In this instance, a king is praising the eloquence and clarity of Odysseus’ account of his journey, but more significantly, Homer is, through this character, identifying the essential components of writing worthy of enduring esteem. Such writing, first of all, must feature truth. When Odysseus concludes his tale, the first remark that the king makes is regarding the verity of Odysseus’ words; they are not fantasy, at least in the context of this epic, and thus deserving of serious consideration. But does all writing need to be true then in order to be great? The Harry Potter geek within me screams “NO!” in answer to this and, actually, the fangirl part of me is correct. C.S. Lewis believed strongly in fiction because of its seemingly paradoxical ability to convey truth. Take his most famous series, The Chronicles of Narnia, for instance. In any given library, these would be shelved with other works of fiction and probably even among children’s fiction. However, it is impossible to read these wonderful books without coming away having learned from them lessons of sacrifice, morality, family, forgiveness, and, consequently, truth. Good fiction always centers on truth.  Whether this truth is found in the form of a universal theme such as what it means to be a man or even a real event such as the an ancient war, if you dig deep enough as a reader or write well enough as an author, some aspect of truth will always be found at the core of a truly great piece of literature.

Continuing on, the king praises the sensible nature of Odysseus’ words; he does not use more than necessary. Bored readers might argue that Homer is not exactly concise, but when one considers the vast amount of mythology, culture, character descriptions, interactions, geographical courses, and rituals that are woven together to create the intricate tapestry of this epic, it becomes a wonder that such a magnificent story could be consolidated into a mere twenty-four book poem. This often unappreciated conciseness is vital to truly great writing. Of course, as the saying goes, “even Homer nods”, and some passages, such as the listings of over 600 Achaian ships in The Iliad are arguably a bit much, but considering the wealth of information and the overall complexity, this is certainly excusable.

Finally, Odysseus’ (and Homer’s) words are revered as beautiful. Being originally poetry sung by roaming bards, it is probably a no-brainer that The Iliad and The Odyssey are considered among the most beautiful pieces of literature. In this passage, great writing is described as having “a grace” and being crafted “expertly, as a singer would do.” Both poetry and prose must have a flow, a grace like the one here described. In music performed by a singer, every note, every inflection of the voice, every tiny breathe and consonant must be purposefully employed in order to convey the message of the song. In the same manner, a great writer must choose his or her words with purpose; not a “jot or tittle” is thrown in carelessly in attempt to meet a word count or appear more intelligent to the ignorant reader, but rather, each phrase is composed like a line of music, thus appealing to the reader’s deepest sense of beauty. Of course, one might debate that “beauty is in the eye of the beholder,” but regardless of personal opinions of individual readers, by combining intentionality with artistry, a level of universal beauty, such as that achieved by the enduring works of literature, can be achieved.

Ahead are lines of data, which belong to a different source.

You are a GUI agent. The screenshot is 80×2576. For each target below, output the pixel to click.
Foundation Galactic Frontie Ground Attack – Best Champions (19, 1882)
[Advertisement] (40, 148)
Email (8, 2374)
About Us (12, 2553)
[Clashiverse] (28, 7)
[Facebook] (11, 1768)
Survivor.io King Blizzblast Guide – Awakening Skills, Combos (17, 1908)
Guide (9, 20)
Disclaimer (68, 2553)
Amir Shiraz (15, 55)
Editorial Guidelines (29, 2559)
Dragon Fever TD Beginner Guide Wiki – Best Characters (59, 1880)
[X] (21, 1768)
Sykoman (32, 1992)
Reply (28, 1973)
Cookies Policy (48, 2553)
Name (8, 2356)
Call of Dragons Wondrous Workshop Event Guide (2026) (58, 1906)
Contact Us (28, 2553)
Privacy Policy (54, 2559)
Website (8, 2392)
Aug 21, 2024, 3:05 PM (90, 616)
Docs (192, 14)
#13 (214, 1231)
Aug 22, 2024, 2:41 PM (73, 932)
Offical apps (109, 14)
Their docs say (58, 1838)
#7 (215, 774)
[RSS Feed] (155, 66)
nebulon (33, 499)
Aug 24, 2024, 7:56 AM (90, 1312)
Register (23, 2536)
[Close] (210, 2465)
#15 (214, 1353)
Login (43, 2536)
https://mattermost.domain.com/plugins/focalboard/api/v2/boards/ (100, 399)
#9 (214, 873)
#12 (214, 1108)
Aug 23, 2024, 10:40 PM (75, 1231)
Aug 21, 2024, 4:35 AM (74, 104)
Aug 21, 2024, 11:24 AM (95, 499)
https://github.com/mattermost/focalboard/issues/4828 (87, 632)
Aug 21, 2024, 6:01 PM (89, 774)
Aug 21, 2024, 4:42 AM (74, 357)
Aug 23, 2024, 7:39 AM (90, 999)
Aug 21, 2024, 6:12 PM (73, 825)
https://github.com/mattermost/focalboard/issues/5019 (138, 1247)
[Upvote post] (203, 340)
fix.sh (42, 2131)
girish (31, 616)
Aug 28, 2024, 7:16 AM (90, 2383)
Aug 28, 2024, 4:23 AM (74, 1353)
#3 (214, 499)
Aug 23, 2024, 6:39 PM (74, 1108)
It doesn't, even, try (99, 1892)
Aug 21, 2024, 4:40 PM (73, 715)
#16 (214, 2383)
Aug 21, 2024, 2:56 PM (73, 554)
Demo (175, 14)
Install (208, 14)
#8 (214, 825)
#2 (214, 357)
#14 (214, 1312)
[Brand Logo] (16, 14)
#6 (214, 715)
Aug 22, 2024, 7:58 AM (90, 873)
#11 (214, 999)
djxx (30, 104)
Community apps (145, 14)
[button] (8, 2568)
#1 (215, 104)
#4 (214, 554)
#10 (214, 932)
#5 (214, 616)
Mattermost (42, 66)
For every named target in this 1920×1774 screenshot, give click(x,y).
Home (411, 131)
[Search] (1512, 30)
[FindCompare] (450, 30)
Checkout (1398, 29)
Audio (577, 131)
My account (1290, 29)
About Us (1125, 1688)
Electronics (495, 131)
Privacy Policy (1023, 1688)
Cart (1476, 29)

To summarize: Many truths. Very clear. Much beauty. (Sorry, breaking the flow of my prose again. At least it was not a hashtag this time.) This passage in The Odyssey was one of those passages that make me gasp “Ah-ha!” aloud in the middle of the library. It made me race to the nearest computer to jot down my thoughts and publish them to my blog in the unlikely case that one of my readers may find inspiration in them as I did. This passage made me take a step back and reevaluate myself as a writer, but it also gave me a renewed passion as it guided me toward the path of truly great writing, that which is truth-centered, focused, and beautiful.